The variance matrix of \(Z\) is the identity matrix \(I\). We write \(Z \sim N(0, I)\) where it is understood that \(0\) is a vector of \(k\) zeroes. We say \(Z\) has a standard multivariate Normal distribution.

More generally, a vector \(X\) has a multivariate Normal distribution, denoted by \(X \sim N(\mu, \Sigma)\), if its density is

\[ f(x; \mu, \Sigma) = \frac{1}{(2 \pi)^{k / 2} \text{det}(\Sigma)^{1/2}} \exp \left\{ -\frac{1}{2} (x - \mu)^T \Sigma^{-1} (x - \mu)\right\}\]

where \(\mu\) is a vector of length \(k\) and \(\Sigma\) is a \(k \times k\) symmetric, positive definite matrix. Then \(\mathbb{E}(X) = \mu\) and \(\mathbb{V}(X) = \Sigma\). Setting \(\mu = 0\) and \(\Sigma = I\) gives back the standard Normal.

Theorem 15.4. The following properties hold:

If \(Z \sim N(0, 1)\) and \(X = \mu + \Sigma^{1/2} Z\) then \(X \sim N(\mu, \Sigma)\).
If \(X \sim N(\mu, \Sigma)\), then \(\Sigma^{-1/2}(X - \mu) \sim N(0, 1)\).
If \(X \sim N(\mu, \Sigma)\) and \(a\) is a vector with the same length as \(X\), then \(a^T X \sim N(a^T \mu, a^T \Sigma a)\).
Let \(V = (X - \mu)^T \Sigma^{-1} (X - \mu)\). Then \(V \sim \xi_k^2\).

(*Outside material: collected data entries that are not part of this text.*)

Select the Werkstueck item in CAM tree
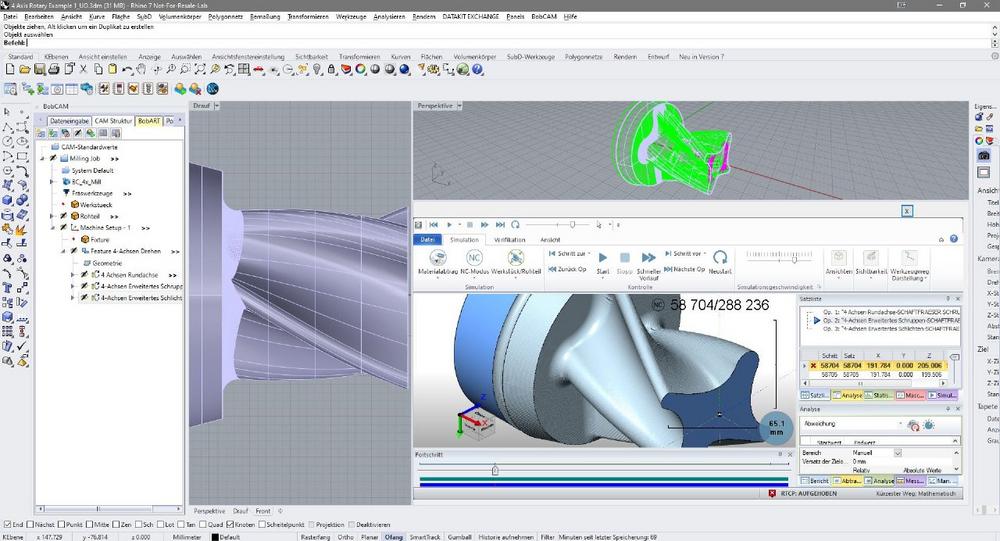1000x541 pixels. (x=97, y=204)
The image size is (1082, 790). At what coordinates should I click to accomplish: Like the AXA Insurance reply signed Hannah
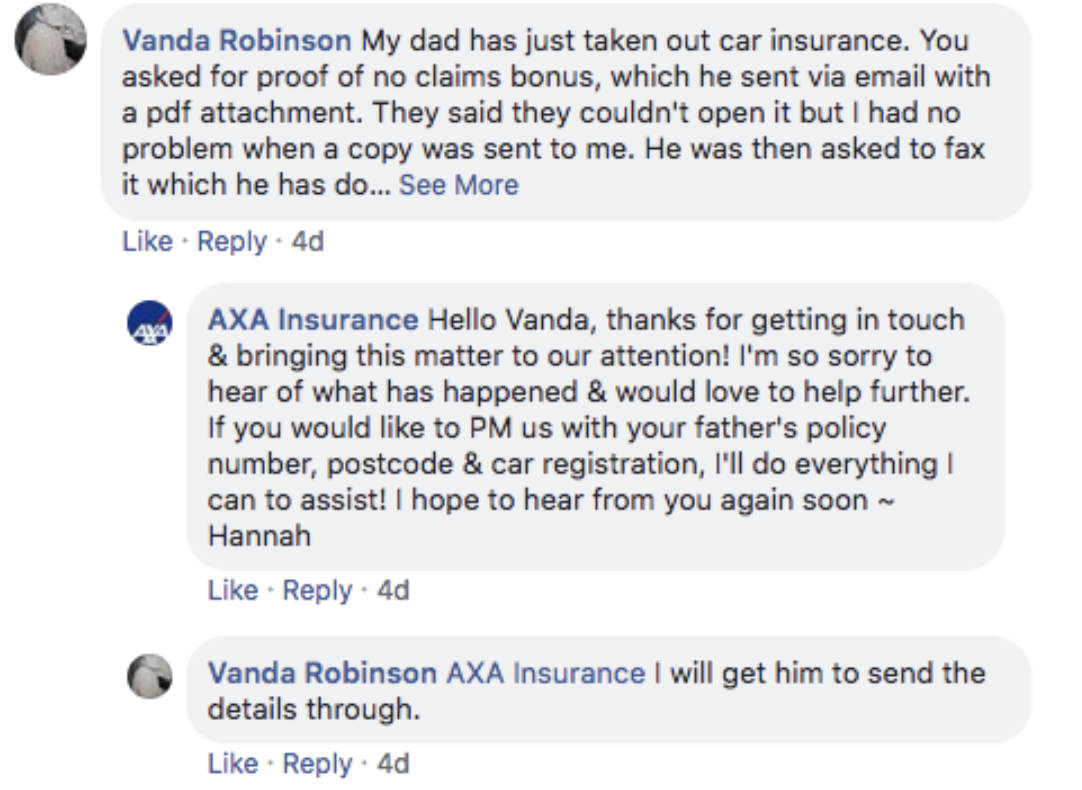[x=233, y=590]
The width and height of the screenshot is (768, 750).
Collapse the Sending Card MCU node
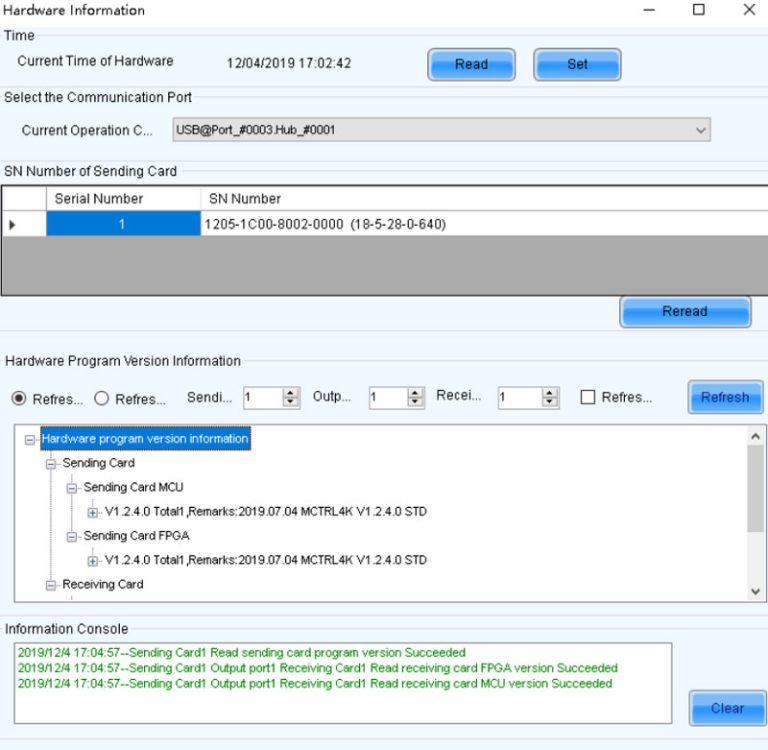coord(72,488)
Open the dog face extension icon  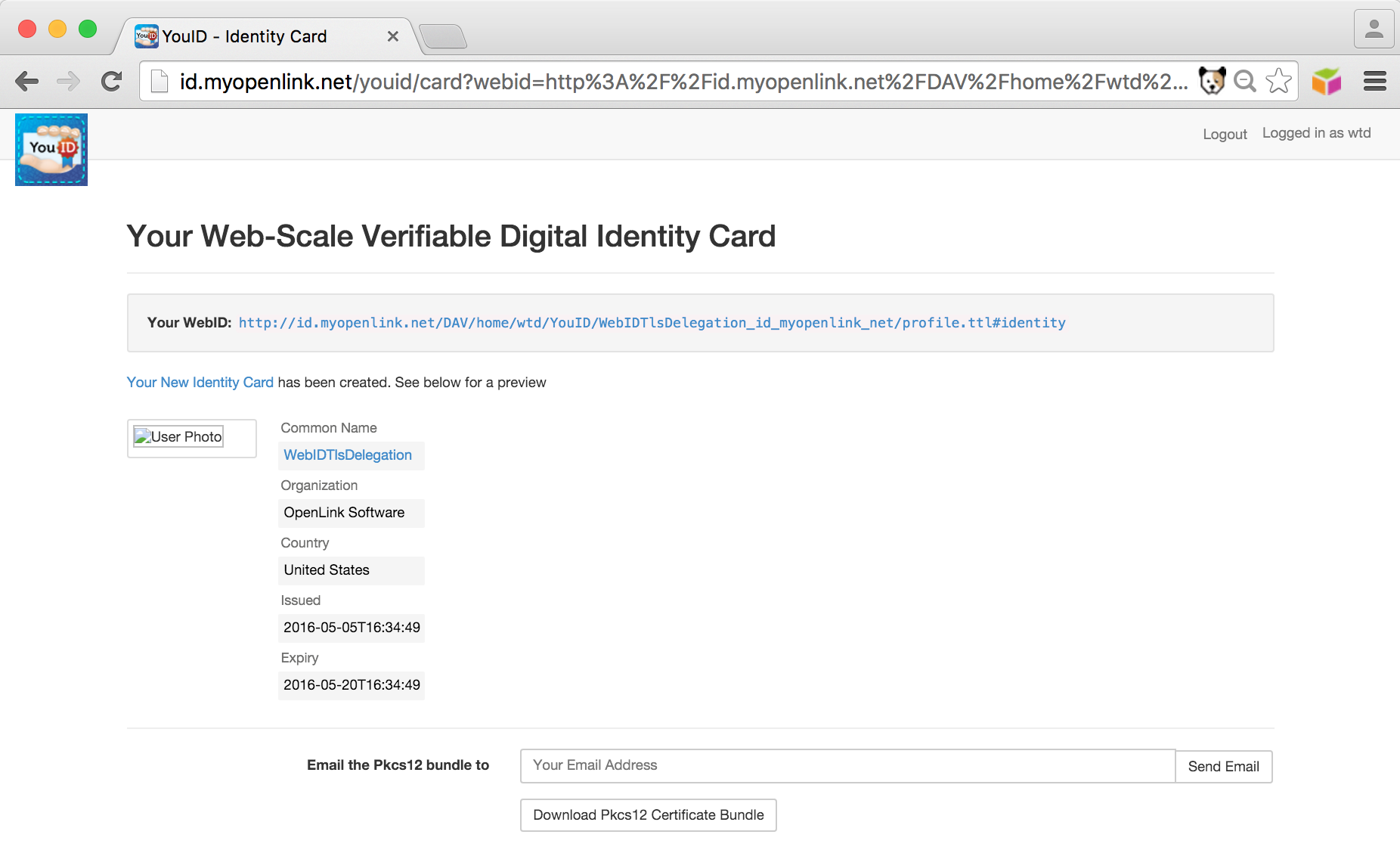tap(1212, 81)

Suppose we partition a random Normal vector \(X\) into two parts \(X = (X_a, X_b)\). We can similarly partition the mean \(\mu = (\mu_a, \mu_b)\) and the variance

\[\Sigma = \begin{pmatrix} \Sigma_{aa} & \Sigma_{ab} \\ \Sigma_{ba} & \Sigma_{bb} \end{pmatrix}\]

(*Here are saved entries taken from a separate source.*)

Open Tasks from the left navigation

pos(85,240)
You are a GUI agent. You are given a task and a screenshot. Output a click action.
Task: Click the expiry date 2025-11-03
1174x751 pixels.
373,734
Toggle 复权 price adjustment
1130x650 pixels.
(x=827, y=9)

Theorem 15.5. Let \(X \sim N(\mu, \Sigma)\). Then:

The marginal distribution of \(X_a\) is \(X_a \sim N(\mu_a, \Sigma_{aa})\).
The conditional distribution of \(X_b\) given \(X_a = x_a\) is

\[ X_b | X_a = x_a \sim N(\mu(x_a), \Sigma(x_a))\]

where

\[ \begin{align} \mu(x_a) &= \mu_b + \Sigma_{ba} \Sigma_{aa}^{-1} (x_a - \mu_a) \\ \Sigma(x_a) &= \Sigma_{bb} - \Sigma_{ba}\Sigma_{aa}^{-1}\Sigma_{ab} \end{align} \]

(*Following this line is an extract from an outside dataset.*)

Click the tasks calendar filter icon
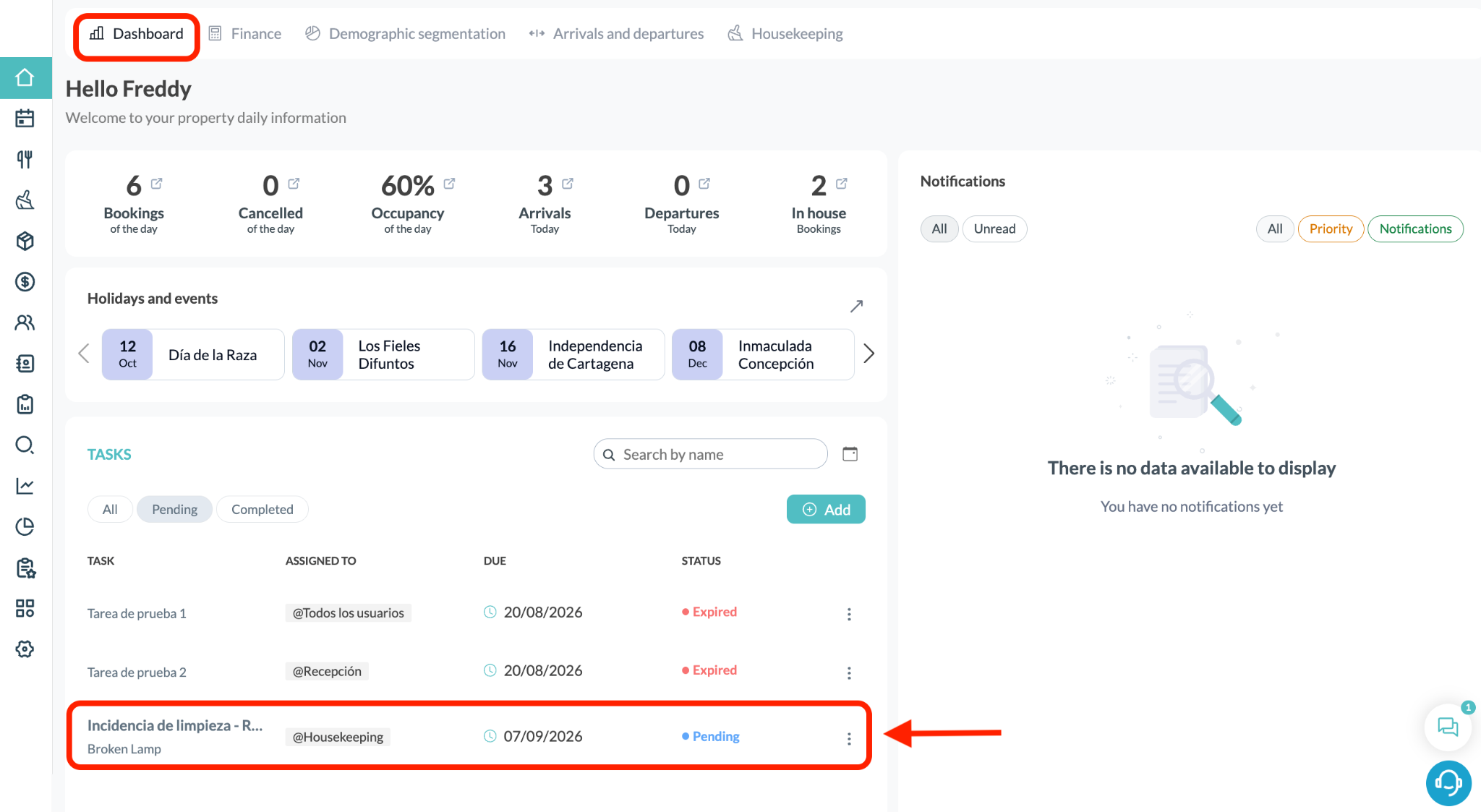Image resolution: width=1481 pixels, height=812 pixels. [x=850, y=454]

Theorem 15.6. Given a random sample of size \(n\) from a \(N(\mu, \Sigma)\), the log-likelihood (up to a constant not depending on \(\mu\) or \(\Sigma\)) is given by

\[\ell(\mu, \Sigma) = -\frac{n}{2} (\overline{X} - \mu)^T \Sigma^{-1} (\overline{X} - \mu) - \frac{n}{2} \text{tr} \left( \Sigma^{-1}S \right) - \frac{n}{2} \log \text{det} \left( \Sigma \right) \]

The MLE is

\[ \hat{\mu} = \overline{X} \quad \text{and} \quad \hat{\Sigma} = \left( \frac{n - 1}{n} \right) S\]

15.5 Appendix

Proof of Theorem 15.6. Let the \(i\)-th random vector be \(X^i\). The log-likelihood is

\[\ell(\mu, \Sigma) = \sum_{i = 1}^n f(X^i; \mu, \Sigma) = -\frac{kn}{2} \log ( 2\pi ) - \frac{n}{2} \log \text{det} \left( \Sigma \right) - \frac{1}{2} \sum_{i=1}^n (X^i - \mu)^T \Sigma^{-1} (X^i - \mu) \]

Now,

\[ \begin{align} \sum_{i=1}^n (X^i - \mu)^T \Sigma^{-1} (X^i - \mu) &= \sum_{i=1}^n \left[ (X^i - \overline {X}) + (\overline{X} - \mu) \right]^T \Sigma^{-1} \left[(X^i - \overline{X}) + (\overline{X} - \mu) \right] \\ &= \sum_{i=1}^n \left[(X^i - \overline{X})^T\Sigma^{-1}(X^i - \overline{X})\right] + n (\overline{X} - \mu)^T \Sigma^{-1} (\overline{X} - \mu) \end{align} \]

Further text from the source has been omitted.